Performance Improvement of The Radiant Cooling Panel Using Pressure-Vacuum Swing Adsorption with A Solid Desiccant Dehumidification
DOI:
https://doi.org/10.37934/arfmts.95.2.6271Keywords:
Desiccant dehumidifier, radiant cooling panel, experiment, computational fluid dynamics, thermal comfort, predicted mean votedAbstract
A growing environmental Impact of global warming and rapidly increasing cost of the electrical energy cause researchers in the field of refrigeration and air conditioning to develop the sustainable cooling technologies. The aim of this study was to investigate and design a radiant cooling panel with solid desiccant dehumidifier which was suitable for tropical climate to achieve thermal comfort. The influence of an interior ventilation fan to thermal comfort assessment was also examined. The designed system with CFD (Computation fluid dynamics) simulation used ANSYS software to compare with the measured data. The total area of the ceiling and wall radiant cooling panels were 16.83 m2 and 16.32 m2 with 26.28 L/min of supplied water by the cooling tower.
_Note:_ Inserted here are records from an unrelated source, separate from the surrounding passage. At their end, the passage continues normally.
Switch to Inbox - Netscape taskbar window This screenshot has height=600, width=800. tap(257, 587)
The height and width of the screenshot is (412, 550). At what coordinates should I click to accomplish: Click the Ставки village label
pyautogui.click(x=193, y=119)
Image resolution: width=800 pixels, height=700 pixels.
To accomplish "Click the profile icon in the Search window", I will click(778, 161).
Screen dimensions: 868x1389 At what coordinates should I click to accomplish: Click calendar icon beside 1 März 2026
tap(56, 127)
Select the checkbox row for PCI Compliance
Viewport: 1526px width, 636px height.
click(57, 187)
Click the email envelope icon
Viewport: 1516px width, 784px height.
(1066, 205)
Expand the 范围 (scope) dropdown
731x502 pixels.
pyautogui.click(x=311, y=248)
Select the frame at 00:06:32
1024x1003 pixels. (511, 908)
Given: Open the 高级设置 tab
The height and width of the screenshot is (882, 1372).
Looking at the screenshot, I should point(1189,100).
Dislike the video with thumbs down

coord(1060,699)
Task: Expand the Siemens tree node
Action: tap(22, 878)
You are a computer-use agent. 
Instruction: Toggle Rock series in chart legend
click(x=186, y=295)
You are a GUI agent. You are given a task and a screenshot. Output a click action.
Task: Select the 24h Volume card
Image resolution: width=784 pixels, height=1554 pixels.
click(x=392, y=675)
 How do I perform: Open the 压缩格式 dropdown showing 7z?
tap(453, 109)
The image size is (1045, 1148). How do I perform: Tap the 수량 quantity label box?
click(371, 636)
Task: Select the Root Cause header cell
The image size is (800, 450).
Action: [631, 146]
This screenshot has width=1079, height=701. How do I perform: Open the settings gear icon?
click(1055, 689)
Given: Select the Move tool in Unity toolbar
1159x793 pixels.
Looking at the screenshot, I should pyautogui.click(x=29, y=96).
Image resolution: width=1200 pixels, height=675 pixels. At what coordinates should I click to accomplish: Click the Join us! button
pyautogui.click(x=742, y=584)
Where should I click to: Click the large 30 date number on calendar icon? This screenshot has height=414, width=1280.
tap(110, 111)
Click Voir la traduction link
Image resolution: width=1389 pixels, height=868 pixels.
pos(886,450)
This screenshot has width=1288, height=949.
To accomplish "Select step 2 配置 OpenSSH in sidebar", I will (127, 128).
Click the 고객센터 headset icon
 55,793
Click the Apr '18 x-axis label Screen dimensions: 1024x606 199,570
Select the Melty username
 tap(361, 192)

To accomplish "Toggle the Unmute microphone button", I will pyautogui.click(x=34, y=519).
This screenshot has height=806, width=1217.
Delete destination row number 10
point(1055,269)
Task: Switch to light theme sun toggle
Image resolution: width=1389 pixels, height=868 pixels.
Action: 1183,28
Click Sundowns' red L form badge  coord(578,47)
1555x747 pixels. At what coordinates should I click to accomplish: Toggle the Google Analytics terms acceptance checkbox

The solid desiccant dehumidifier was the pressure-vacuum swing adsorption technology with containing 20 kg of silica-gel. The flow rate of supply air was approximately 90 kg/h. The results indicated that the PMV (Predicted mean voted) could be improving with the uses of cooling panel with dehumidifier during the day. The lower temperature and humidity ratio can improve thermal comfort. The patterns of temperature, the relative humidity and the PMV from CFD simulation were in the same agreement with the experimental results. In the case of the ventilation fan installed in the radiant cooling panel with dehumidifier, the average value of predicted mean vote was -0.2. Consequently, the PPD (Predicted percentage dissatisfied) was reduced to 6.2%. The daily electric power consumption was 5.94 kWh which was lower than the conventional air conditioning system about 16.27%.